There is much debate about the right constants to use when scaling your integers, but it's hard to go wrong with this:

int i = //data from n-bit file

float f = (float) i ;

f /= M;

where M is 2^(n-1). Now, f is guaranteed to be in the range [-1,1]. After you've done your processing, you'll usually want to convert back. To do so, use the same constant and check for out of range values:

float f  = // processed data

f *= M;

if( f < - M ) f = -2^(n-1);

if( f > M-1)  f = M-1;

i = (int) f;

Distortion and Noise

It's hard to avoid distortion and noise when processing audio. In fact, unless what you are doing is trivial or represents a special case, noise and/or distortion are inevitable. The key is to minimize it, but doing so is not easy. Broadly speaking, noise happens every time you are forced to round and distortion happens when you change values nonlinearly. We potentially created distortion in the code where we converted from a float to an integer with a range check, because any values outside the range boundary would have been treated differently than values inside the range boundary. The more of the signal is out of range the more distortion this will introduce. We created noise in the code where we lowered the volume because we introduced round-off error when we divided by two. We also introduce noise when we convert from floating point to integer. In fact, many mathematical operations will introduce noise.
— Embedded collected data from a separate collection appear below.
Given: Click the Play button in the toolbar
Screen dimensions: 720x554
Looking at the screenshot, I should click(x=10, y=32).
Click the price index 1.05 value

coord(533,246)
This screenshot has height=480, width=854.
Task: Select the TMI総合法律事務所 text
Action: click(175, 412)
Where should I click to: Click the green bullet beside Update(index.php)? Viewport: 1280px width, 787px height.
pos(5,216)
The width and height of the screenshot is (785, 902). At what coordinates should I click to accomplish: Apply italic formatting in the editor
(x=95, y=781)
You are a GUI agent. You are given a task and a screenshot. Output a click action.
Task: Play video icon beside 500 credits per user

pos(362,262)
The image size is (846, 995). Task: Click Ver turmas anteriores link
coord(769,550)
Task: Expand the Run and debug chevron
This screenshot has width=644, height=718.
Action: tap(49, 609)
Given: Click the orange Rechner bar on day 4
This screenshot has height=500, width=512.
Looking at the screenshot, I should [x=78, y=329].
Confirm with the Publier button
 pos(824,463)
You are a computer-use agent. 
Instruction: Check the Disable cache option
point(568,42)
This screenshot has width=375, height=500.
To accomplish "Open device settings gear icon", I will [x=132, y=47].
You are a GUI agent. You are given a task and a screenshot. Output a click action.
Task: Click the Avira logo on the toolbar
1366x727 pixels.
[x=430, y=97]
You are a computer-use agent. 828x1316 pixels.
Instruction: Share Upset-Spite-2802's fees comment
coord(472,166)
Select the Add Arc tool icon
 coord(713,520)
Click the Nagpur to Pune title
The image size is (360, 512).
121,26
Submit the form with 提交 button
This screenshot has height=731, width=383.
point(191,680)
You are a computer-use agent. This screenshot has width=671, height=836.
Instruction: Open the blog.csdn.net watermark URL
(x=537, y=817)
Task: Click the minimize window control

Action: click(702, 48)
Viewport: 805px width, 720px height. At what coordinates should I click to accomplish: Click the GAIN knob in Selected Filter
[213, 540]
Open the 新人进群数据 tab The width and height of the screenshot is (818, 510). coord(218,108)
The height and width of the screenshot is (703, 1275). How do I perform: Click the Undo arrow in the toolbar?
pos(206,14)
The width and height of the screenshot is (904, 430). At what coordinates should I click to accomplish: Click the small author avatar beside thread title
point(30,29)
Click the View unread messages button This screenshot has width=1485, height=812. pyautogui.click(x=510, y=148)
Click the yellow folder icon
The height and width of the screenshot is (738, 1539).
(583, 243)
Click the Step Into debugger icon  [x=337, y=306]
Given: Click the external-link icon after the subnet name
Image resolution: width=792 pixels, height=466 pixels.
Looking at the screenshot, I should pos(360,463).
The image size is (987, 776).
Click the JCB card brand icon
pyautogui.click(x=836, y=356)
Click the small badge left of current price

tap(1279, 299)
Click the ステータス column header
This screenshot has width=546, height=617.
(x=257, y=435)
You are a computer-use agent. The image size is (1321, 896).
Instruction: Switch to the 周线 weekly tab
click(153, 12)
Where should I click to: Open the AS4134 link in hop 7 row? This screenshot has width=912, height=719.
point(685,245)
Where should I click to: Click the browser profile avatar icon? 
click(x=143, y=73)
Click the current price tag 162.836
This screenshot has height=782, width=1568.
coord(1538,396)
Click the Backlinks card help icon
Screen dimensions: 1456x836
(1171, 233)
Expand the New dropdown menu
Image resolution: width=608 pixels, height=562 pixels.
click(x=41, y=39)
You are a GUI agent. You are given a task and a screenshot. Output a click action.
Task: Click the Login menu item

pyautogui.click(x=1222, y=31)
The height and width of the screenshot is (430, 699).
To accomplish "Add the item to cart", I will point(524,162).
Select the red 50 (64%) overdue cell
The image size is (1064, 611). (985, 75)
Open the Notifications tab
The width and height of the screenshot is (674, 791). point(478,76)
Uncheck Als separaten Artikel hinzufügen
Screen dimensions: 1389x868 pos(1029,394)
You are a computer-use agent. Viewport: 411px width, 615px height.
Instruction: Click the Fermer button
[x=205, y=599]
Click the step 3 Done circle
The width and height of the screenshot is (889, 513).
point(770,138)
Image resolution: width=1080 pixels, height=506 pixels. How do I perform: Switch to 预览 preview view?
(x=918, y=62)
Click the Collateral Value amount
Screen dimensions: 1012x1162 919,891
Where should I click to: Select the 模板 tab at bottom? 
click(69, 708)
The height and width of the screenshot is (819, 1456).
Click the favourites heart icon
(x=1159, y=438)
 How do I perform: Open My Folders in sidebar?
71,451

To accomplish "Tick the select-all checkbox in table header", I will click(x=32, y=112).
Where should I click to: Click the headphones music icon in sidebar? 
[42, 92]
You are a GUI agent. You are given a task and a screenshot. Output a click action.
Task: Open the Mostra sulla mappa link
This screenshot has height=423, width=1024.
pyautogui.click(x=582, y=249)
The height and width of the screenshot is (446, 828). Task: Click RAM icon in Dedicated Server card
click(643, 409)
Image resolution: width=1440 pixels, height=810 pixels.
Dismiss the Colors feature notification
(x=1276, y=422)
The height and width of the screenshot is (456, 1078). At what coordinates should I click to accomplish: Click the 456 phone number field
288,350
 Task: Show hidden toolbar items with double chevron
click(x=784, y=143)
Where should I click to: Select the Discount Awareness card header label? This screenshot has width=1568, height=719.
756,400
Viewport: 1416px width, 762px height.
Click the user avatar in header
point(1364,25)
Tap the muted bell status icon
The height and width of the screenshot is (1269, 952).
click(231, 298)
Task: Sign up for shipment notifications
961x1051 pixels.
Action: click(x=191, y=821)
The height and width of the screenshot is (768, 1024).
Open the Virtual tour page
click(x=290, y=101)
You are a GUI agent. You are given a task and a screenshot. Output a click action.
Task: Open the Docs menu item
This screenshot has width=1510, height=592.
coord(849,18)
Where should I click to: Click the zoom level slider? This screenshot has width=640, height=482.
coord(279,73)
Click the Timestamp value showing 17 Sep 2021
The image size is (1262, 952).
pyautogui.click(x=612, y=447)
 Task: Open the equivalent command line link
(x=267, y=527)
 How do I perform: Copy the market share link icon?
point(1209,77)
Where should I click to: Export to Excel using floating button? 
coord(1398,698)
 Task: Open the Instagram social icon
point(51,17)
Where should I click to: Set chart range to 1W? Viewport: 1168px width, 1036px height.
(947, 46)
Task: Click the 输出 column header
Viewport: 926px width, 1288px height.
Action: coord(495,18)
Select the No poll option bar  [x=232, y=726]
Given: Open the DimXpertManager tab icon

Any time you are working with integers, you need to watch out for overflows. For example, the following code will mix two input signals represented as an array of shorts. We handle overflows in the same way we did above, by clipping:

short input1[] = ...//filled in elsewhere

short input2[] = ...//filled in elsewhere

// we are assuming input1 and input2 have size SIZE or greater

short output[ SIZE ];

for( int i=0; i<SIZE; ++i )

   int tmp = (int)input1[i] + (int)input2[i];

   if( tmp > SHRT_MAX ) tmp = SHRT_MAX;

   if( tmp < SHRT_MIN ) tmp = SHRT_MIN; 

   output[i] = tmp ;

}

If it so happens that the signal frequently "clips", then we will hear a lot of distortion. If we want to get rid of distortion altogether, we can eliminate it by dividing by 2. This will reduce the output volume and introduce some round-off noise, but will solve the distortion problem:

for( int i=0; i<SIZE; ++i )

   int tmp = (int)input1[i] + (int)input2[i];

   tmp /= 2;

   output[i] = tmp ;

}

Notes:

A few final notes:

• For some reason, WAV files don't support signed 8-bit format, so when reading and writing WAV files, be aware that 8-bits means unsigned, but in virtually all other cases it's safe to assume integers are signed.
• Always remember to swap the bytes if the native endian-ness doesn't match the file endian-ness. You'll have to do this again before writing.
• When reducing the resolution of data (eg, casting from float to int; multiplying an integer by a non-integer, etc), you are introducing noise because you are throwing out data. It might seem as though this will not make much difference, but it turns out that for sampled data in a time-series (like audio) it has a surprising impact. This impact is small enough that for simple audio applications you probably don't need to worry, but for anything studio-quality you will want to understand something called dither, which is the only correct way to solve the problem.
• You may have come across one of these unfortunate posts, which claims to have found a better way to mix two audio signals. Here's the thing: there is no secret, magical formula that allows you to mix two audio signals and keep them both at the same original volume, but have the mix still be within the same bounds. The correct formula for mixing two signals is the one I described. If volume is a problem, you can either turn up the master volume control on your computer/phone/amplifier/whatever or use some kind of processing like a limiter, which will also degrade your signal, but not as badly as the formula in that post, which produces a terrible kind of distortion (ring modulation).